Consus is an impact crater on Ceres, a dwarf planet in the asteroid belt. About 64 km in diameter and 4 km deep, it hosts a degraded central mound and a heavily cratered floor. Its floor hosts a variety of terrain units, several of which have been excavated by mass wasting processes and impact events. It is named after Consus, a Roman god who protected harvested and stored crop. The name was adopted by the International Astronomical Union (IAU) on 25 March 2016.

== Geology ==
Consus is an old, degraded complex crater with a diameter of 64 km. It is located within cratered terrain southwest of the broad plateau Hanami Planum. Its crater rim is well defined and continuous, rising about 4.5 km above the crater floor, though the inner portions of the wall show post-impact slumping and degraded terraces in the northwest. The crater hosts an eroded central mound 5 km in diameter and 1 km tall, with patches of bright material smaller than 300 m. The crater floor is hummocky in texture, and several protruding knobs in the northeastern floor could represent the remnants of a central peak. Adjacent to the central mound is a small, elongated impact crater 11 × 15 km in size that occupies much of Consus's eastern floor. On the floor crater's eastern rim, a smaller 200 m crater has excavated bright material with a reflectivity comparable to salt lenses found within the central ridge of Urvara and Vinalia Faculae within Occator. A north–south trending linear feature is located near Consus's southern rim, potentially representing a thrust fault or the flow front of a landslide debris lobe.

Consus's ejecta field is poorly defined, with no obvious brightness, color, or topographical variation delineating its extent. No significant age difference exists between areas bordering Consus and the surrounding cratered terrain, indicating that the ejecta field is largely destroyed. Estimating the remnants of the ejecta field using the crater counting method yields an age of 450±100 million years (Myr) old; Consus's floor has a similar crater size-frequency distribution to the remnant ejecta field, suggesting that it is of a similar age. The eastern floor crater, meanwhile, has a derived age of 280±60 Myr old, significantly younger than Consus.

Consus shows a larger color diversity than other Cerean craters of a similar size and age.
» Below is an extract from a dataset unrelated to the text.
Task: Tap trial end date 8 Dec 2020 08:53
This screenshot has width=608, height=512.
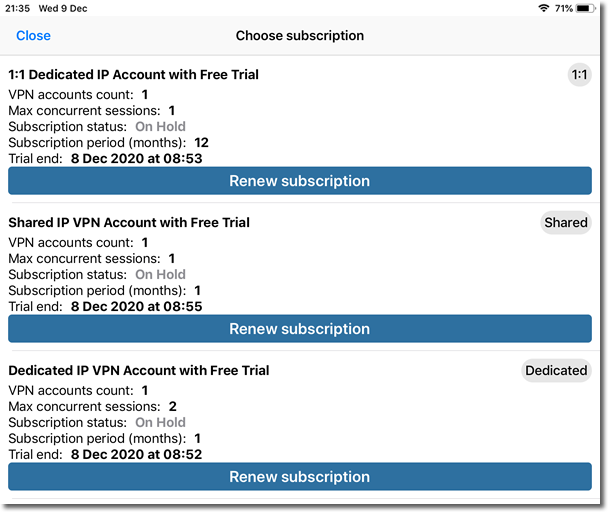Action: pyautogui.click(x=137, y=158)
Most of the crater is dominated by terrain with a similar color to the Cerean global average, with a higher reflectance overall in the south and southeast. Bright material mostly occurs in small patches, including the small 0.2 km crater, indicating that it was recently exposed by mass wasting or impact events. Material of intermediate brightness is found in several other small floor craters, a portion of Consus's southeastern wall, and in the western ejecta field. Dark blue material is mostly located on the southeastern floor, southeastern inner wall, and the southeastern ejecta field. Meanwhile, dark reddish material is found only in a few small areas. Consus's crater floor appears to exhibit various minerals, including ammonia-bearing phyllosilicates and sodium carbonate deposits.